Feast of St. Therese of Lisieux, the Saint of the “Little Way”

“I’m afraid I’ve feared death, but I won’t fear it after it takes place: I’m sure of this! And I’m not sorry for having lived; oh! No. It’s only when I ask myself: What is this mysterious separation of the soul from the body? It’s my first experience of this, but I abandon myself to God.” — St. Therese of Lisieux

“When the disciples of the Lord learned from the angel the glorious news of the resurrection and cast off the ancestral condemnation, they proudly told the apostle: “Death has been plundered! Christ our God is risen, granting to the world great mercy.” —Resurrectional Troparia, Fourth Tone, Liturgy of St. John Chrysostom (the liturgy used in the Orthodox Churches and in the Eastern-rite Catholic Churches, composed by St. John Chrysostom, Archbishop of Constantinople, in about the year 400 A.D., drawing on much earlier traditions, dating back to the very beginning)

“I have always found that there is the same difference between the saints and me as there is between a mountain whose summit is lost in the clouds and a humble grain of sand trodden underfoot by passersby. Instead of being discouraged, I told myself: God would not make me wish for something impossible and so, in spite of my littleness, I can aim at being a saint. It is impossible for me to grow bigger, so I put up with myself as I am, with all my countless faults. But I will look for some means of going to heaven by a little way which is very short and very straight, a little way that is quite new…” — St. Therese of Lisieux

“No one who is bound to carnal desires or pleasures is worthy to approach You or to draw near to You, or to minister to You, O King of Glory. For to serve you is great and awesome, even to the heavenly powers… I implore You, therefore, Who alone are good and ready to listen: look upon me, Your sinful and useless servant; cleanse my heart and soul of the evil that lies on my conscience. By the power of Your Holy Spirit enable me… to stand…” —Prayer before the consecration, Liturgy of St. John Chrysostom

“Yes, I’m like a tired and harassed traveler, who reaches the end of his journey and falls over. Yes, but I’ll be falling into God’s arms!” — St. Therese of Lisieux


An Extraordinary Liturgy

I stopped in this evening in Santa Maria in Trastevere.

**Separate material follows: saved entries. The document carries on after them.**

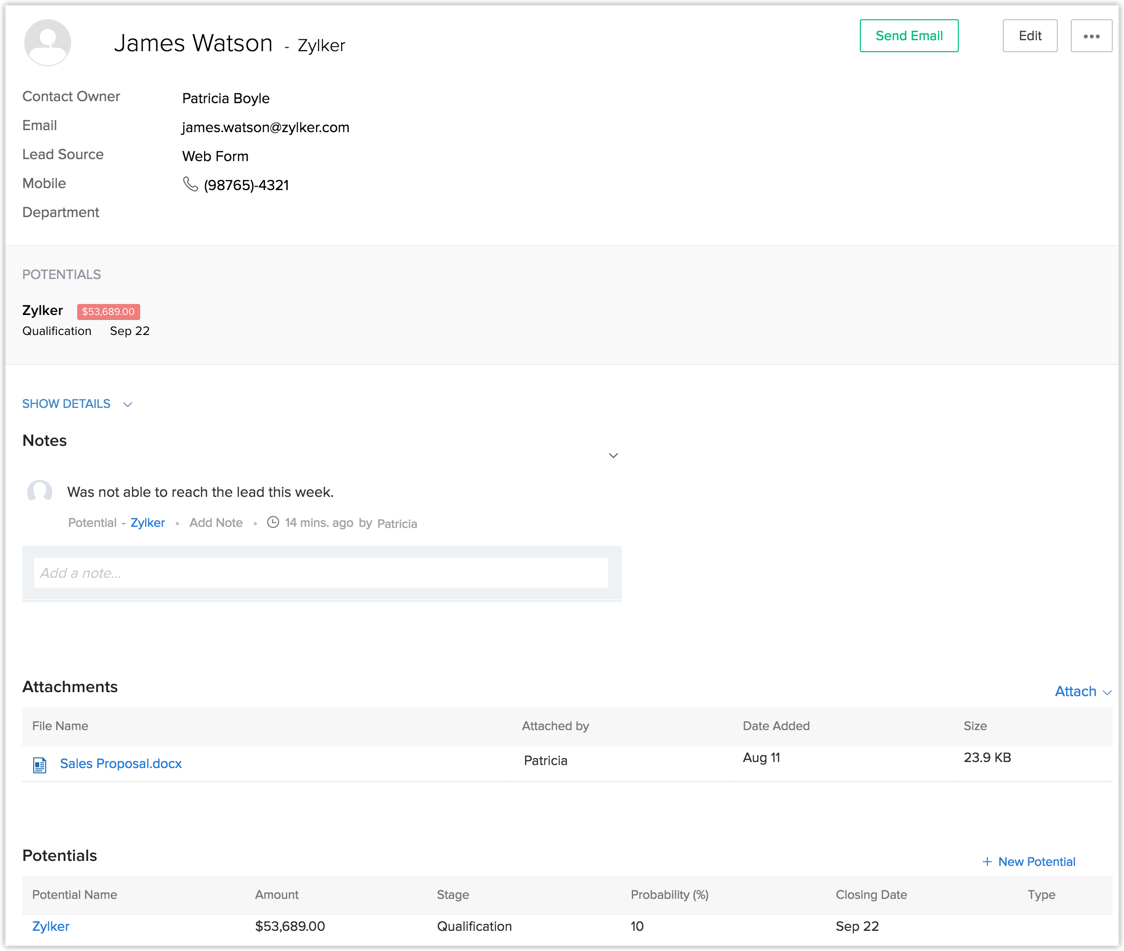Screen dimensions: 1124x951
Task: Click the note author avatar icon
Action: tap(40, 492)
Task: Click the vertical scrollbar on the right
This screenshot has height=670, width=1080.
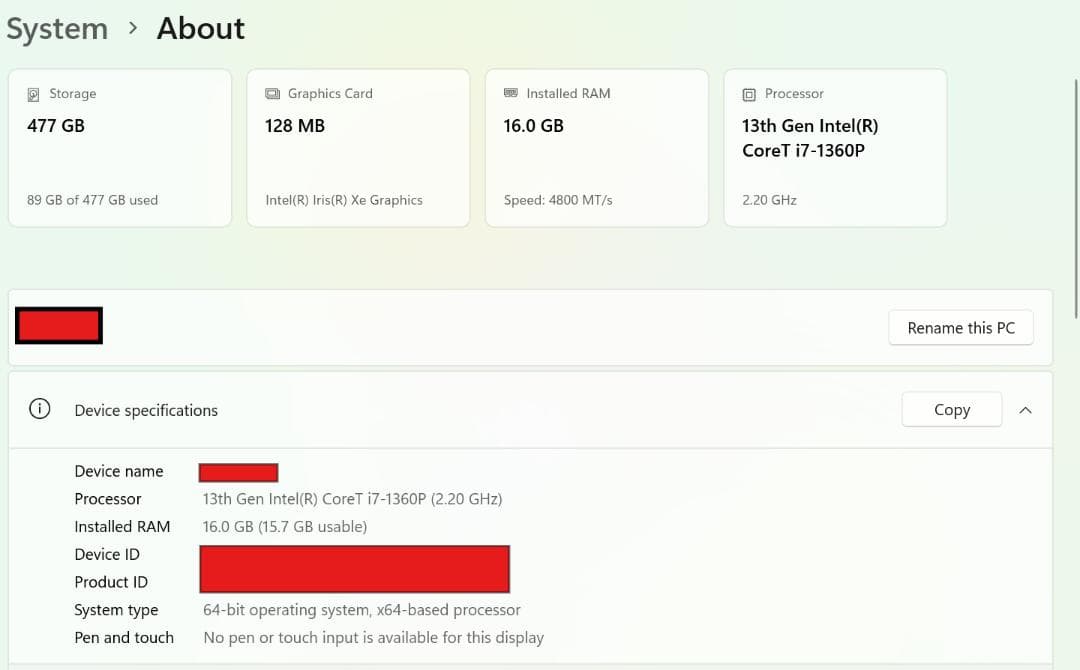Action: [1075, 200]
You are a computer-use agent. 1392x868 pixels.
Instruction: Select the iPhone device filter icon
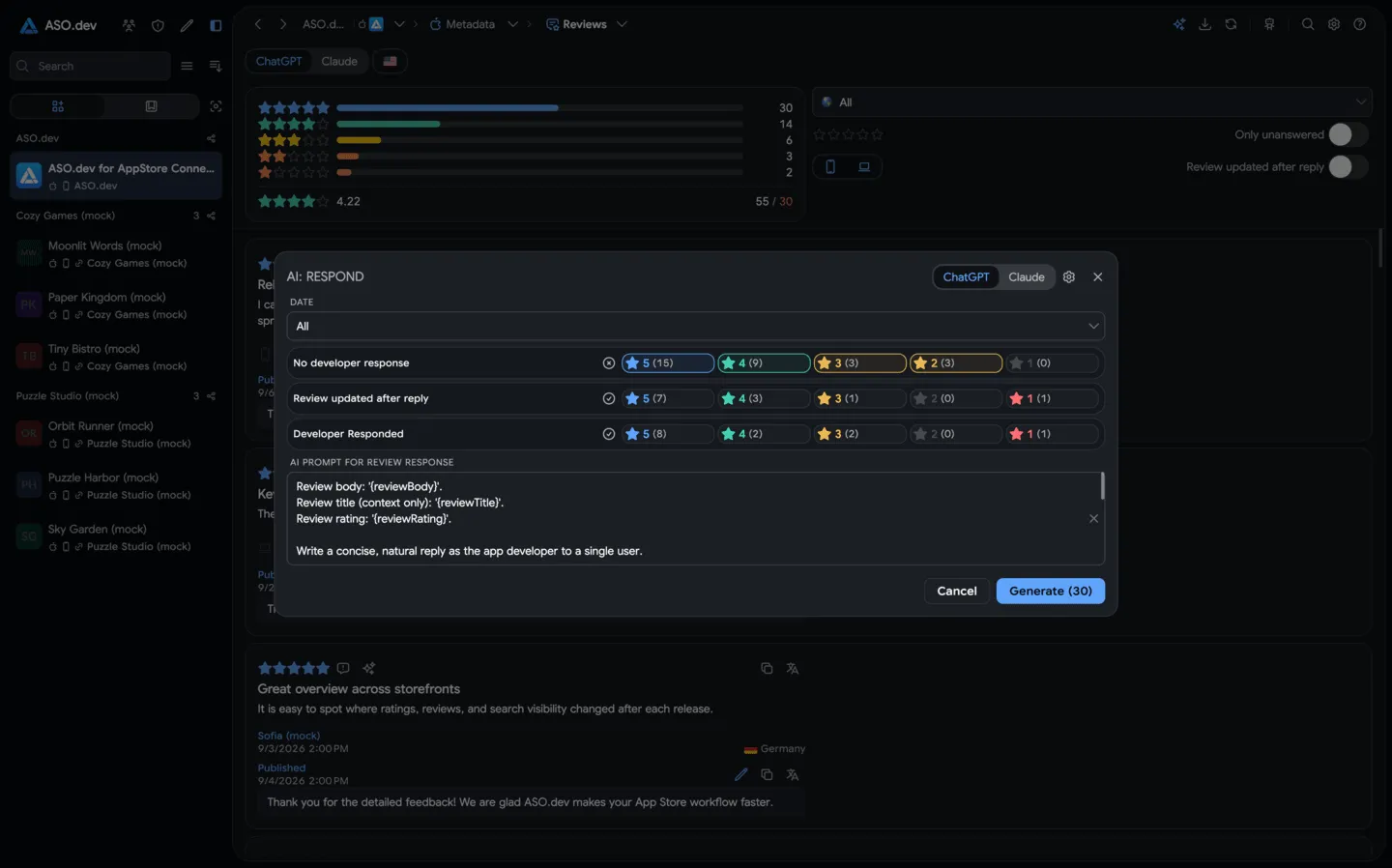coord(830,166)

A liturgy was just beginning.

It was in Italian — but it was not the Latin rite.

Rather, it was the liturgy of St. John Chrysostom (he lived from A.D. 349 to September 14, 407, serving during the last years of his life as Archbishop of Constantinople; his name means “golden-mouthed,” his nickname because he spoke with such eloquence).

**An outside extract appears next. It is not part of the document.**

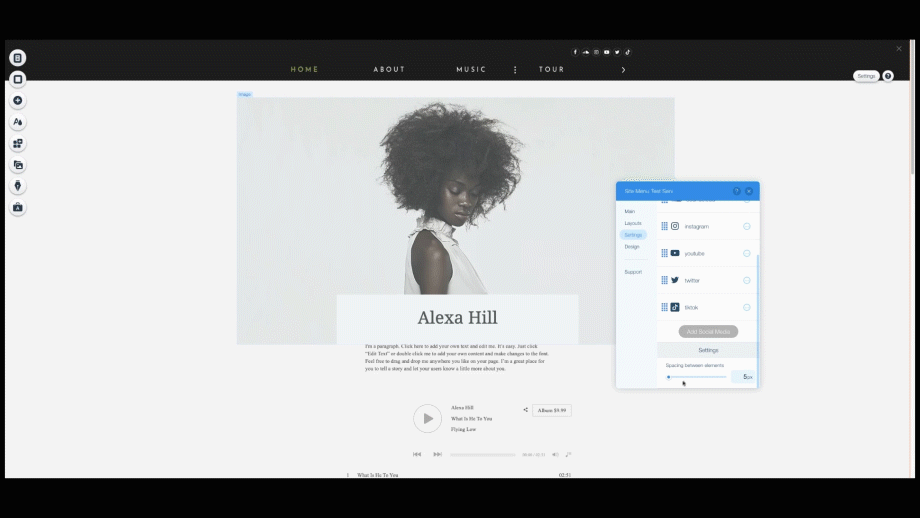Open the Add Apps icon in sidebar

pyautogui.click(x=18, y=143)
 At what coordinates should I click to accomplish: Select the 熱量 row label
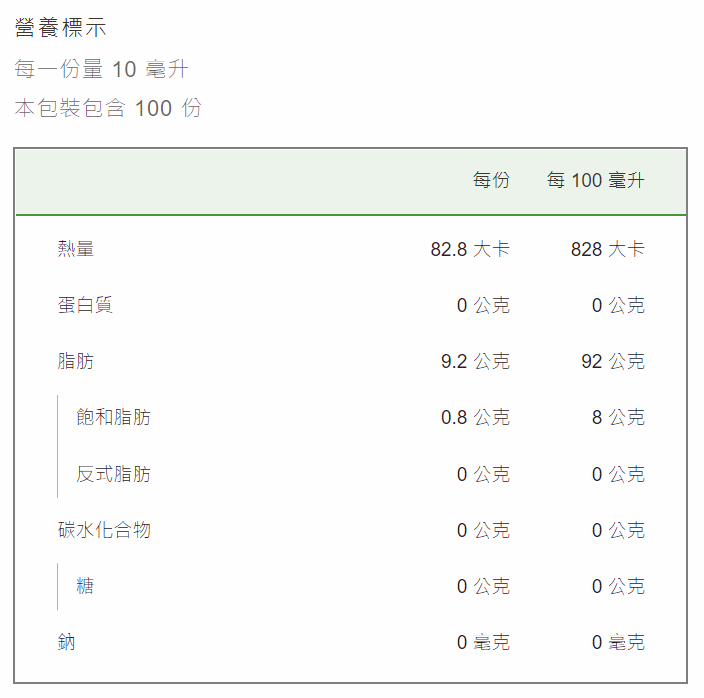[x=75, y=249]
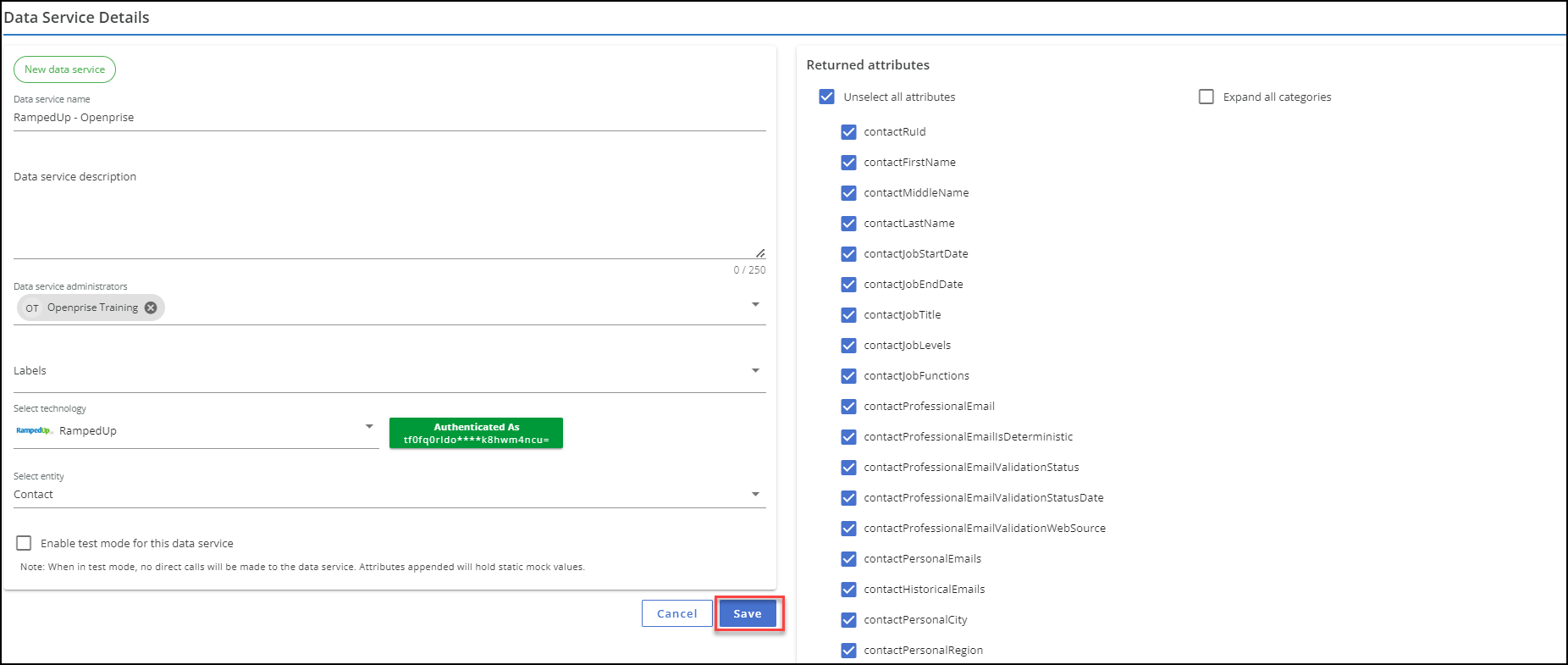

It is the liturgy used in the eastern-rite Catholic Churches and in the Orthodox Churches, but it was being used tonight in a Latin-rite church.




Here is an image of the little missal cover:

A choir of 20 was in the first rows on the left.

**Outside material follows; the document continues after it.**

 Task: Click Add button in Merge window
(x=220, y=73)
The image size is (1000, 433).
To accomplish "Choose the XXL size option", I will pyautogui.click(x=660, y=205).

About 100 people were in attendance.

In front of me, astonishing mosaics cover the apse, especially the prophecy of Isaiah, “A virgin will conceive and bear a son.”

Below me, the gorgeous, Cosmatesque marble floor, with curving lines of multi-colored marble in swirling circles.

To either side, the columns, each of them a slightly different size, with slightly different capitals, and slightly different pedestals, since Santa Maria in Trastevere was built from the pieces of other temples and palaces.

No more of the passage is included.